Maybe if it gets wisked away, too, I could stand in its place. We are similar in character, yet I don't want to stand in its place. I want my willow to remain standing free and tall.

current mood: empty

(2 comments | comment on this)

Friday, June 13th, 2003
10:40 pm
I have had a long day of work. Waiting tables. 10 hours. My feet ache, more like throb with pain, which makes me think I should get insoles in my shoes. Yes, I think that would be a good idea.

There are a few things throughout the day that make me laugh, though. Like how it is sunny one second and then raining another (we have to take the windows out, since we are an open-air restaurant), when people put ice cubes in their wine, at this guy I work with who is hilarious, and other incidents that would be properly labeled "you would have to have been there" to get the humor. This one couple kinda bothered me. They were clearly the most conservative, "lawyer type" people you would have ever seen. They were talking about law school, European vacations and he was wearing a pink polo. She drew a cloud on the paper tablecloth. I wanted to help her be creative, find that creative energy, burst out of her bubble, but I couldn't. They were nice. TOO nice. Basically one dimensional. Thats it. They lived, or at least were perceived in one dimension. I see many people. You can tell when someone has depth, layers, myseries to be solved. These people didn't. Maybe they are really good at hiding things. maybe too good?

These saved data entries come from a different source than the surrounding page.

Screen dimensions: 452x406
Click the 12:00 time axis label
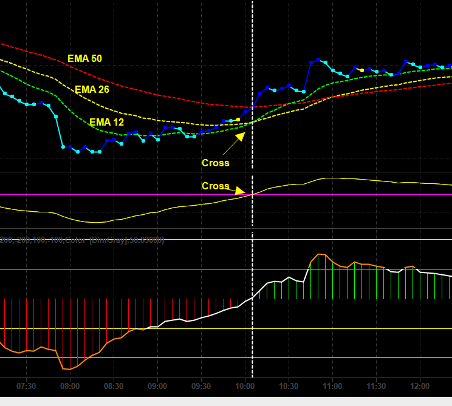(x=420, y=386)
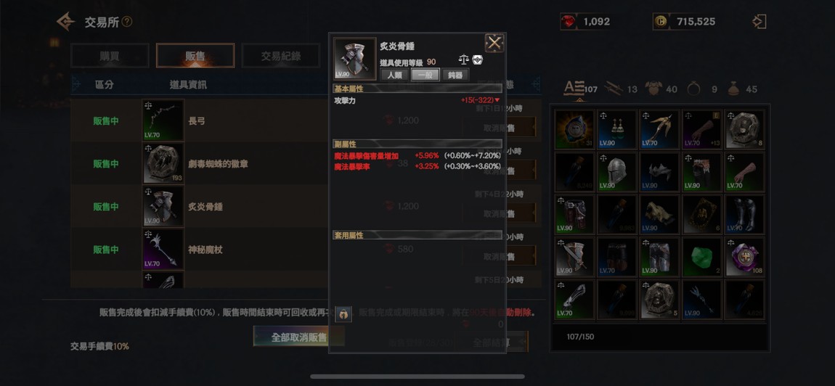The image size is (835, 386).
Task: Show all items with A-list filter
Action: (x=574, y=89)
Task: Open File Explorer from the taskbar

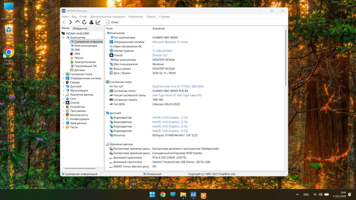Action: pyautogui.click(x=183, y=194)
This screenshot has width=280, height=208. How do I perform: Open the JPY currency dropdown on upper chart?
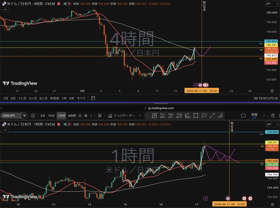(x=272, y=4)
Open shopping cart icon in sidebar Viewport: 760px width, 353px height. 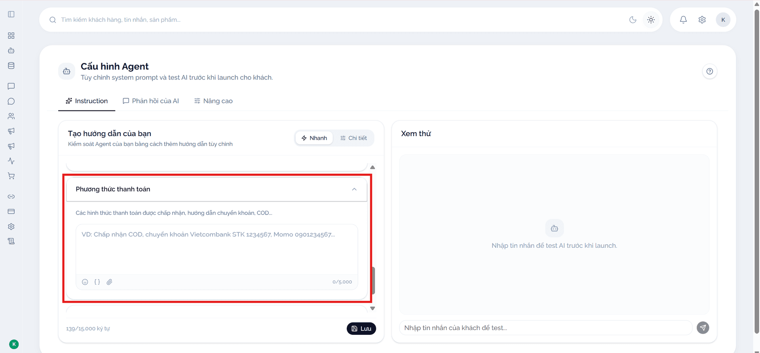[11, 176]
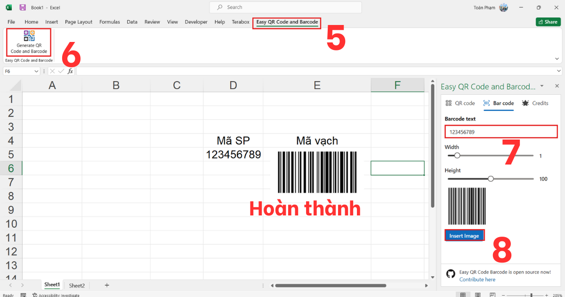Open the Contribute here link
This screenshot has width=565, height=297.
coord(477,279)
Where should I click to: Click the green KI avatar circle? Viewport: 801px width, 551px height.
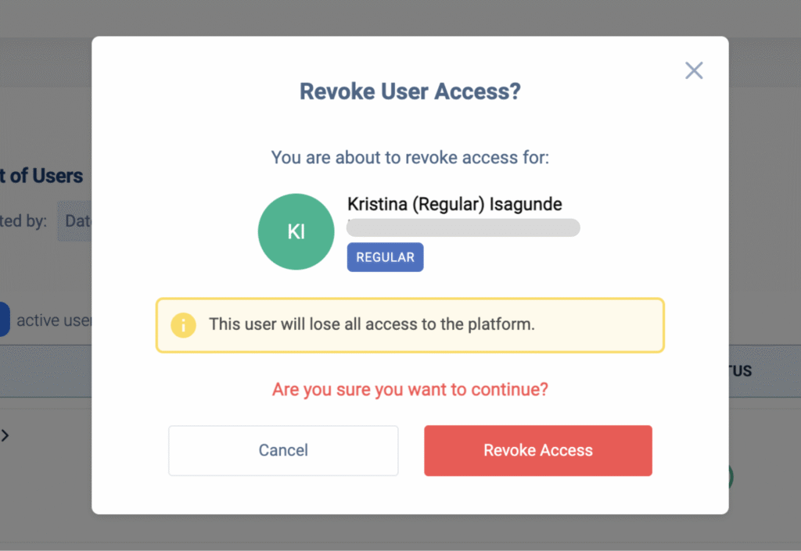pyautogui.click(x=296, y=232)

Anyway, I think that I am going to make some photography assignments for myself and complete them. I want to do more black and white, manual photography. I haven't done b&w in a while so it should be fun. Any suggestions? I have done portraits, night shots, "never seen before shots", panoramic collages, hand-colorings, landscapes, and others. I want to try something different. Let me know if you have any ideas.

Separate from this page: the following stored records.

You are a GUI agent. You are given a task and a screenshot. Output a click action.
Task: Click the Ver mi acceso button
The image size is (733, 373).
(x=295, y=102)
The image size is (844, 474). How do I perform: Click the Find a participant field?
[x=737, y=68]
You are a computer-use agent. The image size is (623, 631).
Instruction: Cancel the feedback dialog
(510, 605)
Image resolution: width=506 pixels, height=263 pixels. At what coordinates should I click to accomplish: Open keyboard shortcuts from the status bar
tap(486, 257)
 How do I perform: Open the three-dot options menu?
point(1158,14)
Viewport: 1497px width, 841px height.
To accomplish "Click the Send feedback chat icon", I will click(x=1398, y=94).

I am going to go put my feet up.

Peace
Lauren

current mood: tired
current music: string cheese incident, little hands

(3 comments | comment on this)

Wednesday, June 11th, 2003
7:37 pm - TITLES
So I was in the movie theater the other night and before the movie started and before even the previews came on, this promotional commerical type thing blasted on the screen aburptly. This guy, who I cannot even remember his name, since I was distracted by his message, said that he was trying to help get "America fit and healthy." Soooo, would you please go to the concession stand in the movie theather lobby and buy a drink and some popcorn, possibly some candy? Proceeds go to his foundation to help this important cause-- getting America fit and healthy.

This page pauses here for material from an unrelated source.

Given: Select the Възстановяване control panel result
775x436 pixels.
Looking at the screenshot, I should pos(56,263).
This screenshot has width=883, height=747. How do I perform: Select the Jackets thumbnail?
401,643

The thing is, some people are so worked up about starting foundations and "attempting to help others" that they lose sight of what it is exactly that they are fighting for. This guy just wanted to have a foundation with his name in the title and make informercials and be a spokesperson. The greatest givers are those who hardly know the vast impact that they have through their personal encounters. It is all those personal encounters-- helping many one by one-- that add up. You don't need a foundation or a title.

That just really got to me. I was worked up over it through the previews and am remembering it days later.

current mood: aggravated
current music: U2, Sunday, bloody sunday

(comment on this)

Sunday, June 8th, 2003
12:10 am - oooooo la la !
mysterious
You have a mysterious kiss. Your partner never
knows what you're going to come up with next;
this creates great excitement and arousal never
knowing what to expect. And it's sure to end
in a kiss as great as your mystery.


What kind of kiss are you?
brought to you by Quizilla



So, I guess that I am a bit mysterious, creates a little excitement, right?!

current mood: amused

(comment on this)

Saturday, June 7th, 2003
10:28 pm - ICON
So I finally got an icon-- I was having trouble with the whole format thing, it needed to be jpeg not bitmap...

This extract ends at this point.